By Matheus Maynard
After their failed attempt last July, the U.S. Immigration and Customs Enforcement (ICE) is taking another shot at international students. Their proposal gives foreign students limited-term visa duration, and an even shorter duration for specific countries.
Foreign students, who are mostly on F-1 or J-1 visas, have been granted an indefinite stay in the United States as long as they actively remain studying and show satisfactory progress toward their studies. The proposed new ruling would set fixed terms, and grounds for a visa extension are now extremely narrow and risky.
This ruling proposes that international students are granted a four-year term for their visa, even though the proposal acknowledges that most students take longer to complete their programs. With this ruling, foreign students will have to apply for a visa extension mid-program with the risk of having their extension denied and having to leave the country right away under the new rules. ICE justified this new ruling on trying to limit visa overstays and frauds, but they seem to totally disregard the economic and cultural impact of this decision, which will make the United States less attractive than it already is to prospective foreign students.
Perhaps the direst consequence under this new rule is the granting of only two-year visas for students of specific countries. This decision, based on country of birth alone, excludes foreign students from these countries from pursuing any level of education higher than an associate’s degree.
The foreign nationals affected by this limited-term visa provision are from poor and undeveloped countries including most African nations, some Middle Eastern and Asian countries, Caribbean nations, and some island nations in the Pacific.
ICE argues that these countries have the highest rate of visa fraud and overstays. However, ICE can argue and justify all they want, but what they can’t hide is the racist nature of this policy.
By limiting the stay of certain foreign nationals, the cultural diversity that these people can bring to the table will also be limited. In times where Black Lives Matter has become one of the most pressing issues in our society, limiting access to education for international students from black and brown countries is a clear demonstration of the anti-immigrant and anti-diversity stances of the Trump administration.
This July, ICE tried to impose restrictive regulations on foreign students by trying to require them to be enrolled in at least one in-person class during the pandemic, which was revoked after many lawsuits and protests throughout higher education institutions.
Now, ICE tries again to make the lives of those students harder than it already is.

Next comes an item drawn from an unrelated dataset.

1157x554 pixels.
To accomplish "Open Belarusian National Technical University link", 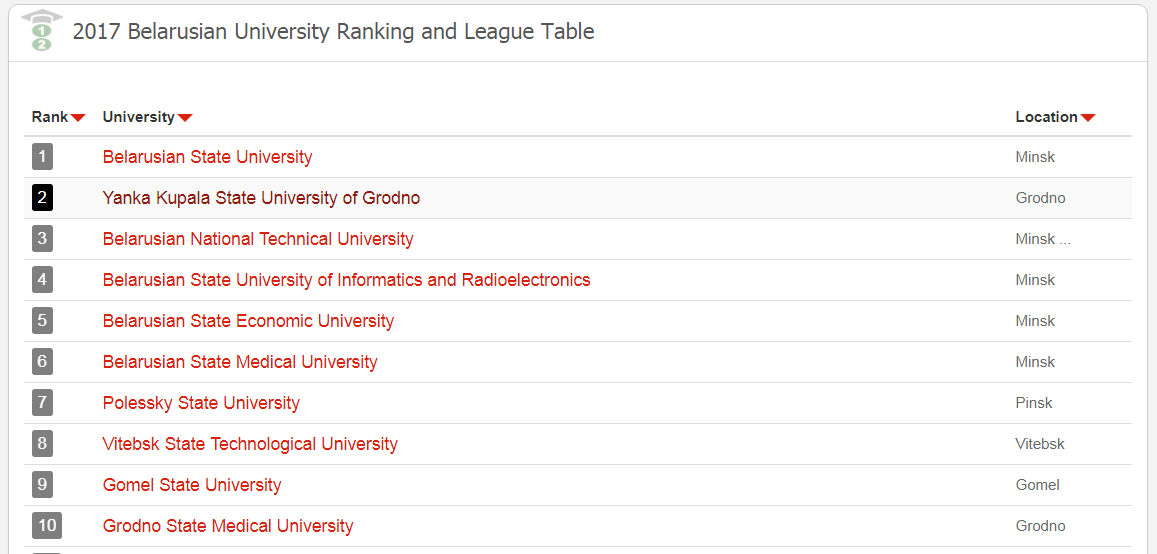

Student visas are one of the most stringently regulated visas that the United States has and the country has already seen a decline in its foreign student population through the years as other countries are more welcoming and less strict. Not to mention that foreign students compose 5.5% of the higher education student body, and account for an economy estimated at $41 billion.
If this policy goes through, the United States will start experiencing further decreases in its foreign student population, and all they bring with them: The cultural diversity that opens and allows dialogue, the language diversity, the ethnic diversity. Also, the exceptional scientific, academic, and talents that many of these individuals bring into this country will be discouraged.

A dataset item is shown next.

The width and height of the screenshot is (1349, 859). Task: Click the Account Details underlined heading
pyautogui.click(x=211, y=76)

Many will choose more welcoming countries like many already have. Canada, Australia, New Zealand, Ireland, and the United Kingdom are some of the anglophone countries that have become popular destinations for foreign students in the past few years. They do, in fact, welcome them, and understand the importance of their presence on their college campuses.
It’s time for America to decide where they stand with their immigrants.
SIDEBAR: National foreigners of the following countries will be restricted to a two-year visa term by new ICE ruling
Afghanistan, Benin, Bhutan, Burkina Faso, Burma, Burundi, Cameroon, Cape Verde, Central African Republic, Chad, Republic of the Congo (Congo-Brazzaville), Democratic Republic of the Congo (Congo-Kinshasa), Côte d’Ivoire, Djibouti, Equatorial Guinea, Eritrea, Ethiopia, Gabon, the Gambia, Ghana, Guinea, Guinea-Bissau, Guyana, Haiti, Iraq, Kenya, Kosovo, Kyrgyzstan, Liberia, Libya, Malawi, Mali, Mauritania, Moldova, Mongolia, Nepal, Niger, Nigeria, Papua New Guinea, the Philippines, Rwanda, Samoa, Senegal, Sierra Leone, Somalia, South Sudan, Sudan, Syria, Tajikistan, Tanzania, Togo, Tonga, Turkmenistan, Tuvalu, Uganda, Uzbekistan, Vietnam, Yemen, and Zambia.